Exploring the paper, Khan explains that if the Urdu text is removed from the sheet, the designs are essentially European which instinctively inspired the European cuts for her garments. In fact, the affidavit was originally designed by the British and given to Pakistan before their departure. Khan also creates further interest in these pieces through the addition of Urdu text as motifs and subtle hints of local design-cuts. The juxtaposition, much like the design of the affidavit, become visual representations of our postcolonial present.
The size of each garment is based upon the size of the ‘travelling mannequin’ which is used to create sample ideas of a garment before the actual one is produced. Khan, instead, uses these as her final product. With its miniature stature, the dresses create a new fantastical world for the viewer, a looking glass to see beyond the realities of this world. However, with the lack of colour in her pieces, there is a cloud of somberness that surrounds them; perhaps an indication to something deeper.

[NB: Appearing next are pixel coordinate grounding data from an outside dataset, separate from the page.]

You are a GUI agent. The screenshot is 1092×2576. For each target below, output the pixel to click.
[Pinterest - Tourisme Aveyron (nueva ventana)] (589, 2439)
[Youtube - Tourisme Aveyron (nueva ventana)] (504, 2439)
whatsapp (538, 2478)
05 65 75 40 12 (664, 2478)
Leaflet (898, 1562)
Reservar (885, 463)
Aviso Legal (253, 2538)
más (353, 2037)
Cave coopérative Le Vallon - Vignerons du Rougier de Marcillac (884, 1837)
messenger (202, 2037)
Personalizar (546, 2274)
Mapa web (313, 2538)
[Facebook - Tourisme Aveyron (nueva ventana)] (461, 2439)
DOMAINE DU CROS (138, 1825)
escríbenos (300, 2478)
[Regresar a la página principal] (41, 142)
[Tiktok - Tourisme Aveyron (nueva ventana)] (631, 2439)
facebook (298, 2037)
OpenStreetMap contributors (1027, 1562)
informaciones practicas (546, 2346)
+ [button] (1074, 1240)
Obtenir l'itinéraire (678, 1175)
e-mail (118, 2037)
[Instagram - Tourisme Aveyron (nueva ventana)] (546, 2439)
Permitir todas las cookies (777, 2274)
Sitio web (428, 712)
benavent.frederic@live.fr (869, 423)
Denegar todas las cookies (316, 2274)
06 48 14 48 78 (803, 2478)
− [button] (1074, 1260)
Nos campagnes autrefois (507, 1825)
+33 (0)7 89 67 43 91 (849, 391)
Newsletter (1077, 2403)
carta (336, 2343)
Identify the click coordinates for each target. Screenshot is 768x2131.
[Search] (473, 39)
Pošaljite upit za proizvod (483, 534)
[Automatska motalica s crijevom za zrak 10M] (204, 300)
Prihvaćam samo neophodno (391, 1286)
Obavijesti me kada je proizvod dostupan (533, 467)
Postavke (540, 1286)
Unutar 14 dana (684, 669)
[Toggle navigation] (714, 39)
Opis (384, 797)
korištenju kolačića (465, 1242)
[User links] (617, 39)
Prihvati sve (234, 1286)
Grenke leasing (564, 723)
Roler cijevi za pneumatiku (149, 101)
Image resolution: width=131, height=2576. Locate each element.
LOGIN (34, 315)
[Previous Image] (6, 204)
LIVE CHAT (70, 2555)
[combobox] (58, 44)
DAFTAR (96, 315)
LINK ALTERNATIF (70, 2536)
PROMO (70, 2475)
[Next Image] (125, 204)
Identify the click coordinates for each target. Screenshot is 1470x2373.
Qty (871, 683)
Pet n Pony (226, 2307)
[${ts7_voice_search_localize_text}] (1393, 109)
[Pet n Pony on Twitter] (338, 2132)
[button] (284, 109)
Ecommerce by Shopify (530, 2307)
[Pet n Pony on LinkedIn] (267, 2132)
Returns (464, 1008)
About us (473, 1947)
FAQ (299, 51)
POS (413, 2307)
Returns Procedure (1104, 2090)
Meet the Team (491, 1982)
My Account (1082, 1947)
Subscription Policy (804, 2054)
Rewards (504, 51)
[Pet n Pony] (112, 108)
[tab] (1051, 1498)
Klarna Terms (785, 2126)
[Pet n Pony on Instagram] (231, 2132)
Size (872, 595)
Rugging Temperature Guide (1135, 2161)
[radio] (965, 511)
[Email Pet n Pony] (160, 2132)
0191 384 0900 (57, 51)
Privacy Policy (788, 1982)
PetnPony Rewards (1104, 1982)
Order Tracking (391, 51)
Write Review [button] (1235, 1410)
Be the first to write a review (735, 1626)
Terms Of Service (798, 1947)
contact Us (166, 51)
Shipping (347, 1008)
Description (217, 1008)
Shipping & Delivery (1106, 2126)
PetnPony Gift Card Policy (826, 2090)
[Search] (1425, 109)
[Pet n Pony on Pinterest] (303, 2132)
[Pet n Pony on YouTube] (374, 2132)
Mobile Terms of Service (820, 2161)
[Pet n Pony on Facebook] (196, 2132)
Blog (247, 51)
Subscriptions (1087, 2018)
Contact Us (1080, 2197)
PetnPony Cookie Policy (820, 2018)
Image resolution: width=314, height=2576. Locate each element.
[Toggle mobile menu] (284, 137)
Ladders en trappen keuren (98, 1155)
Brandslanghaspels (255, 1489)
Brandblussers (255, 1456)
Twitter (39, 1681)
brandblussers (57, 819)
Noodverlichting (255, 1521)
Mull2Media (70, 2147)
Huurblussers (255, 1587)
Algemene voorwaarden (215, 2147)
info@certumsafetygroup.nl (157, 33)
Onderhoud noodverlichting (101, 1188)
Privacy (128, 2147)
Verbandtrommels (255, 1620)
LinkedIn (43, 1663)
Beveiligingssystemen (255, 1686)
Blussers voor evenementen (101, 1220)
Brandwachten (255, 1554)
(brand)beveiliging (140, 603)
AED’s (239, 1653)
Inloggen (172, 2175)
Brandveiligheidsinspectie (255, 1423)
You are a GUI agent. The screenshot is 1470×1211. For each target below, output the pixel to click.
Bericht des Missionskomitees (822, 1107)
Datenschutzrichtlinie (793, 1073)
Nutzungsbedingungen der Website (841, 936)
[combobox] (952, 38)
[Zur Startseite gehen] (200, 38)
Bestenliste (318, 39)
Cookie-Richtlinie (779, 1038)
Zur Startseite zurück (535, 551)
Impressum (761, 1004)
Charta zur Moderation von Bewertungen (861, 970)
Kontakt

Presently, with a studio equipped with workers, zippers, fabric and designs, Khan continues to make these one-of-a-kind pieces. Each work of art is made by hand through a rigorous process of continual experimentation. After finalizing the design, Khan works alongside seamsters to achieve the finalized work. The reduced size has meant a more meticulous eye to detail, and an increasingly steady and dedicated craftsmanship. Her work shrewdly blurs the line between craft and art, and lends to the growing discourse of what can be defined as art.
On speaking about her inspirations, Khan mentioned her love for fashion and how various international labels understand the individuality of garments and the people that wear them. Clothes aren’t just as a cover, they become an extension of our identity.
Each piece that Bushra Waqas Khan creates holds that same sense of individuality; an identity that adorns a narrative of femininity, ownership and colonization, and how these come together to explore the current female experience.